* Begin Data extract *

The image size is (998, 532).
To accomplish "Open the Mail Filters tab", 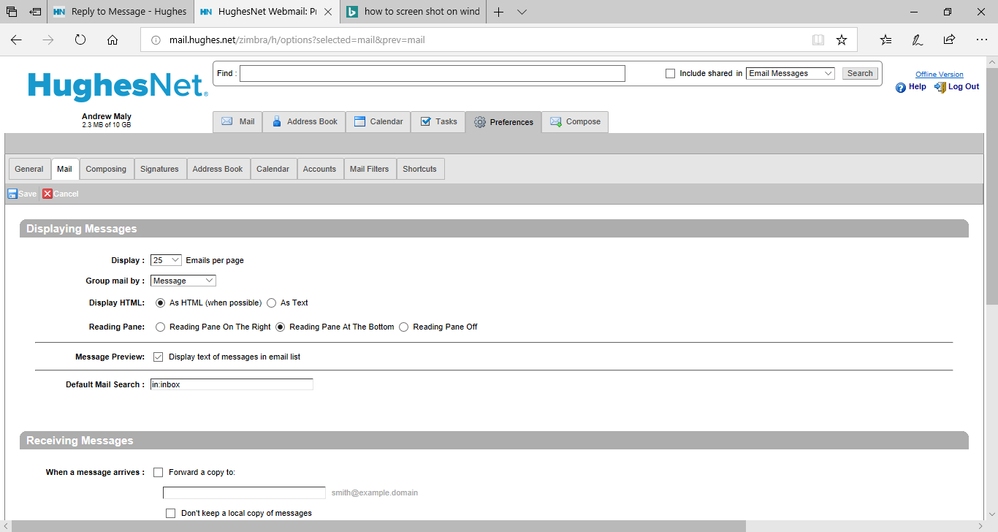I will click(x=369, y=169).
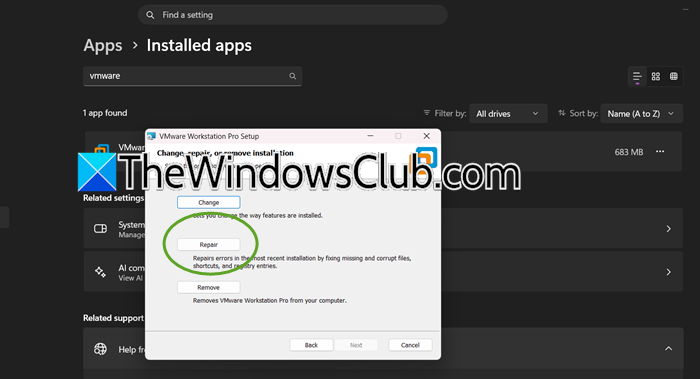Screen dimensions: 700x379
Task: Click the search magnifier in Find a setting
Action: pos(150,15)
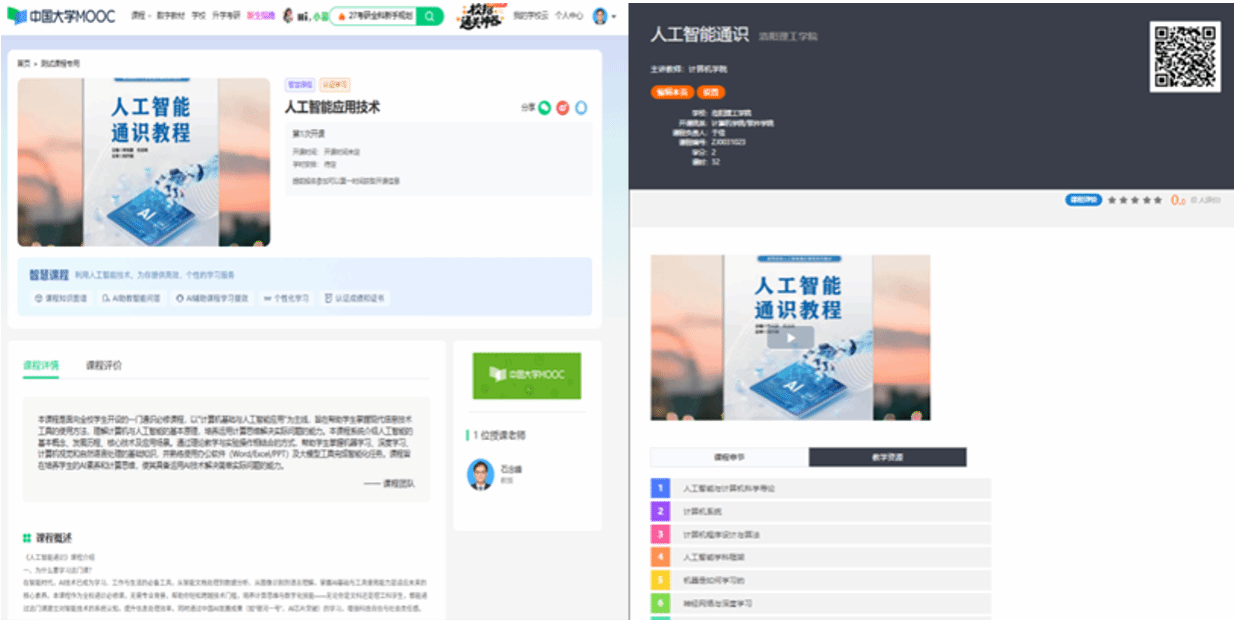
Task: Click the green search magnifier button
Action: pyautogui.click(x=429, y=17)
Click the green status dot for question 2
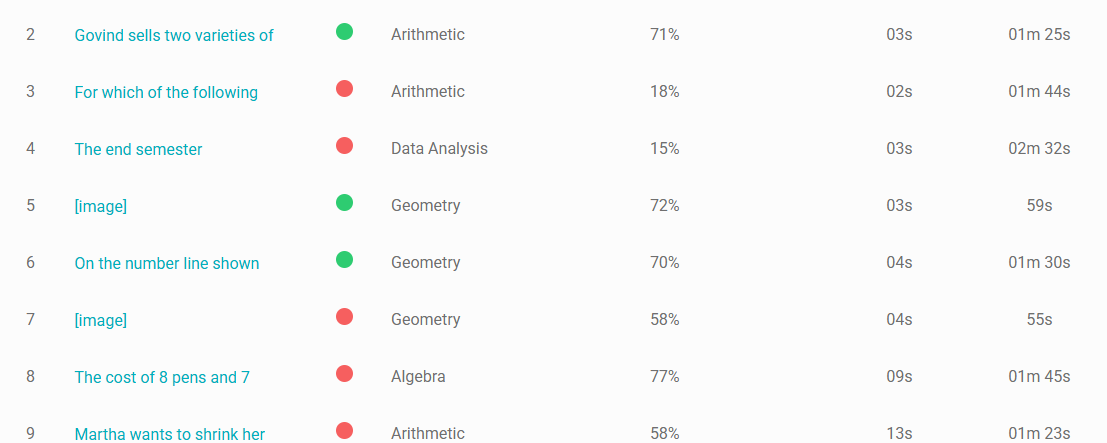The image size is (1107, 443). coord(345,31)
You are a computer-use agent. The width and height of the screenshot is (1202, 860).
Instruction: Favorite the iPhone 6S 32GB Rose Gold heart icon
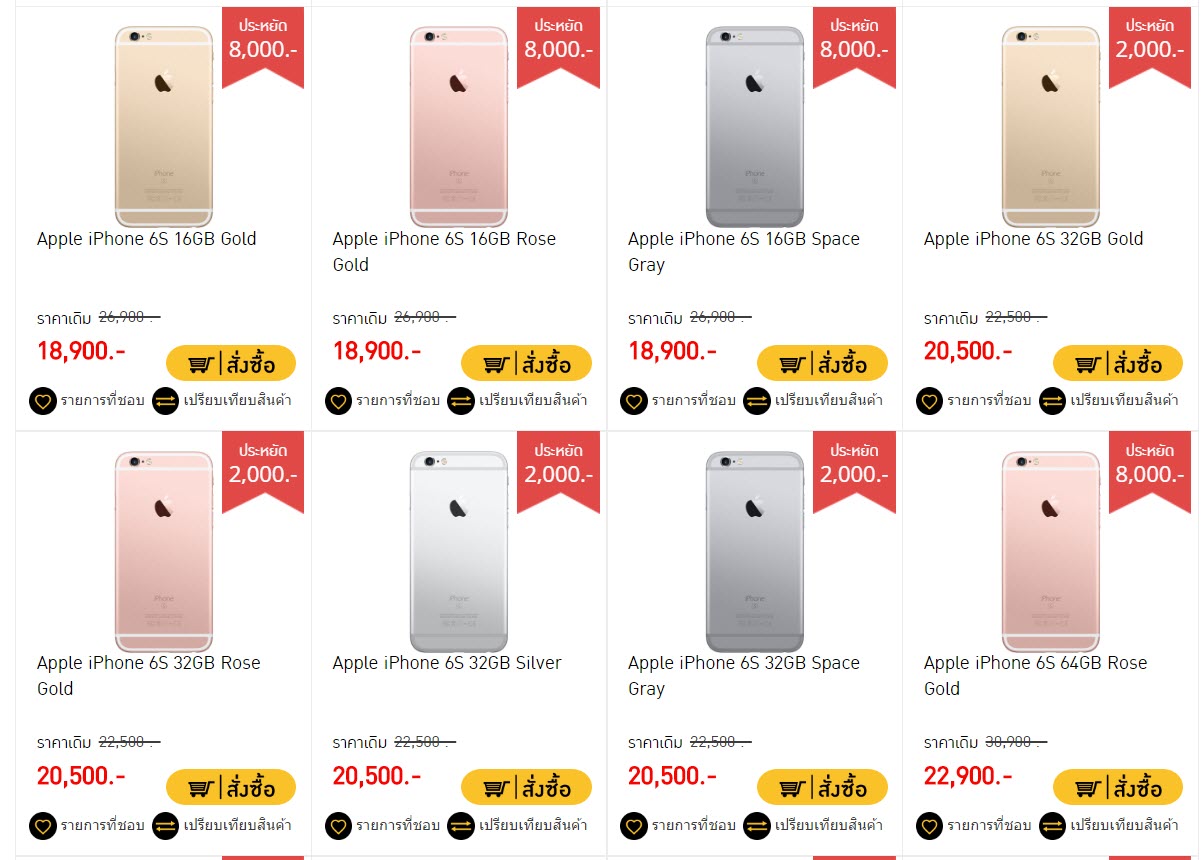tap(43, 826)
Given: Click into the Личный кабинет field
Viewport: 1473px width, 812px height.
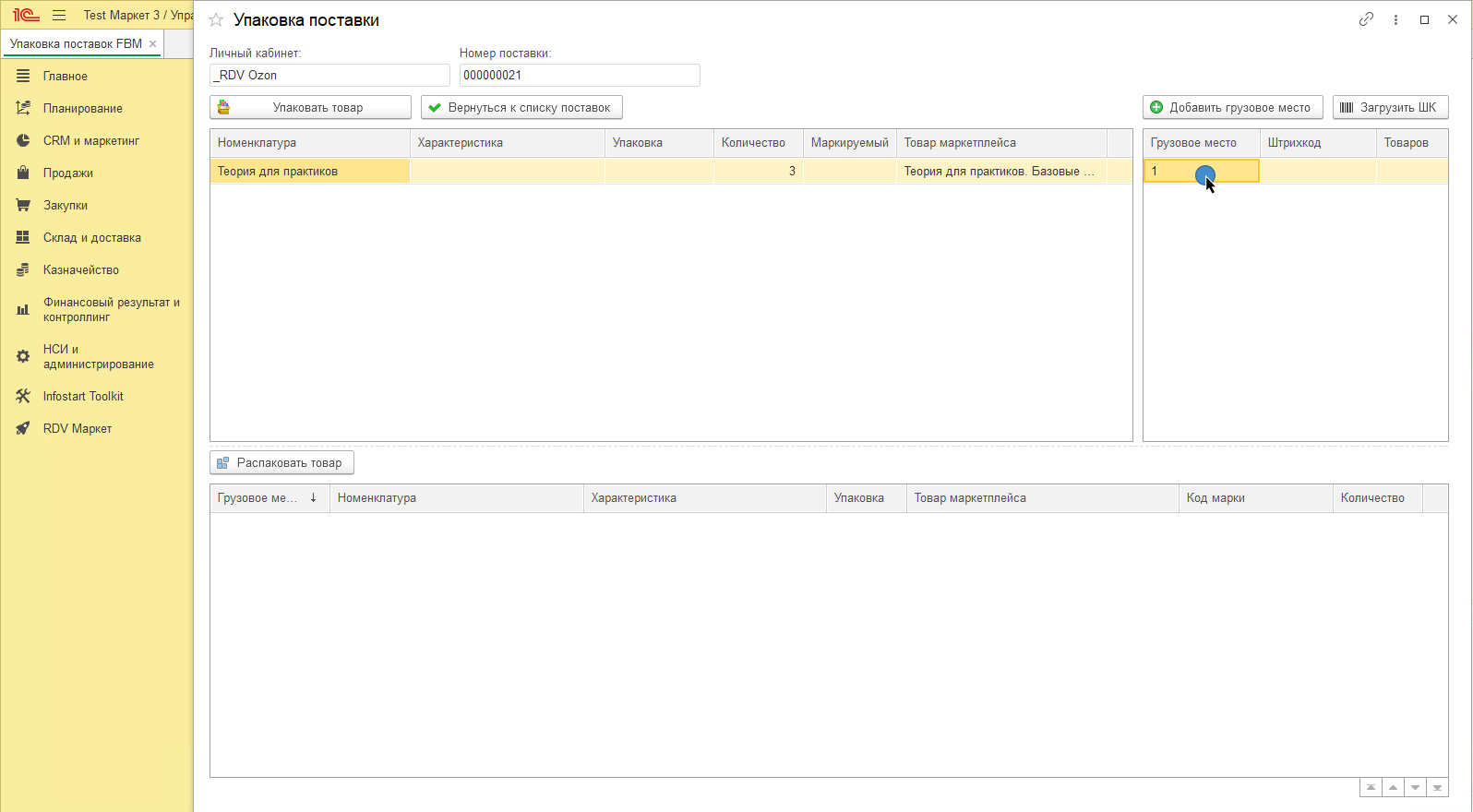Looking at the screenshot, I should [x=329, y=76].
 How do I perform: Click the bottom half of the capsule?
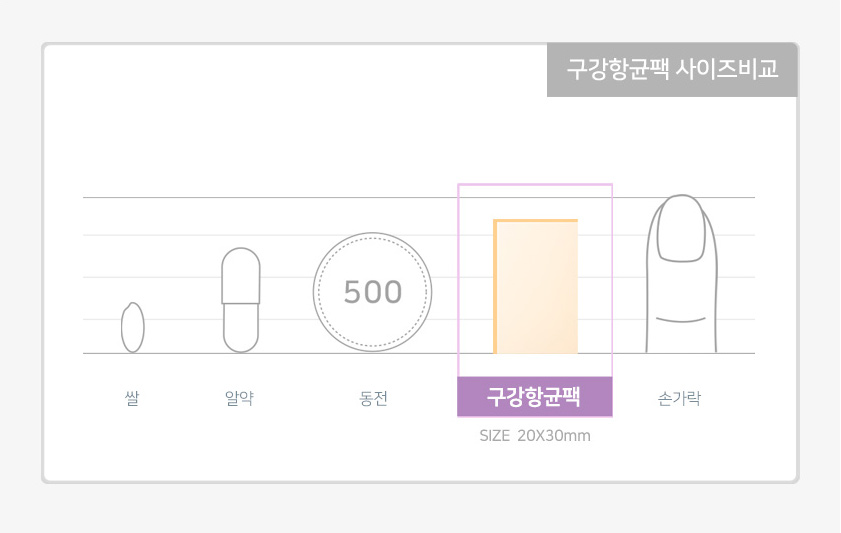tap(241, 328)
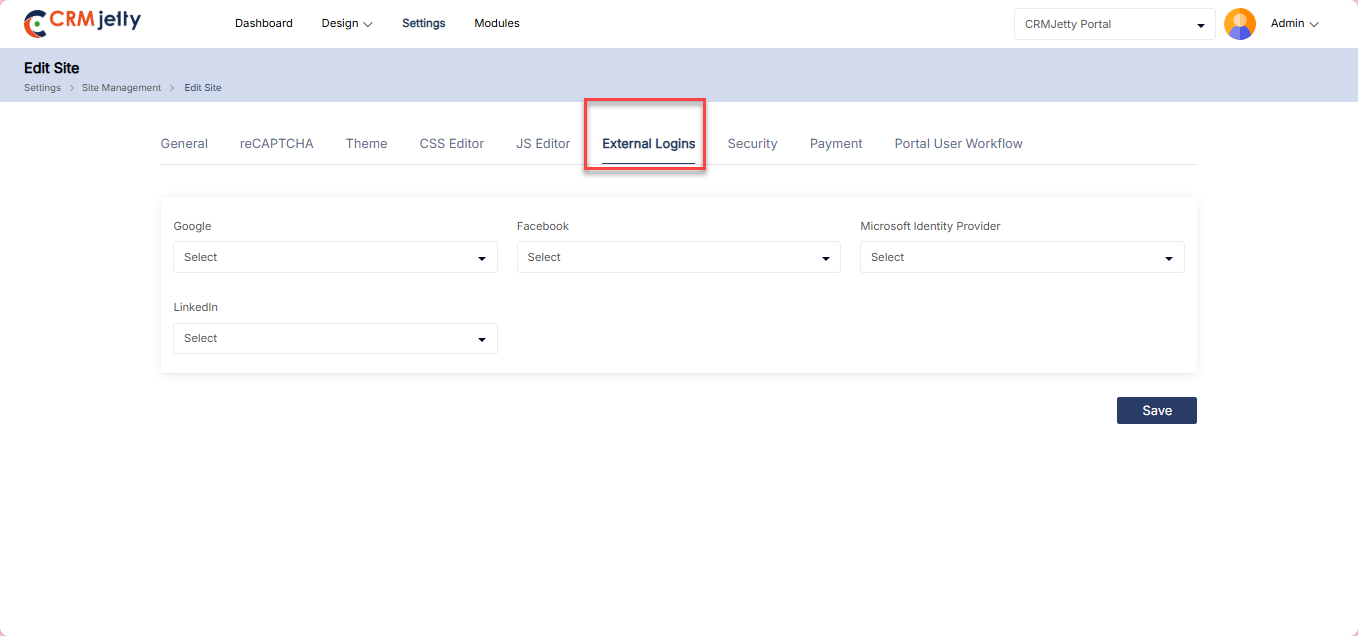Image resolution: width=1358 pixels, height=636 pixels.
Task: Click the Save button
Action: (x=1156, y=410)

* End Data extract *

● **Goal**
Edit the rows starting at the line that contains "Given: Click into the Личный кабинет field" and continuing through the end of the rows, replacing "bottom half" with "top half" and leaving everything else unchanged. Omit the pictures from your answer.

● **Solution for this task**
Given: Click into the Личный кабинет field
Viewport: 1473px width, 812px height.
Looking at the screenshot, I should [x=329, y=76].
 How do I perform: Click the top half of the capsule?
tap(241, 328)
Image resolution: width=1358 pixels, height=636 pixels.
Task: Click the Save button
Action: (x=1156, y=410)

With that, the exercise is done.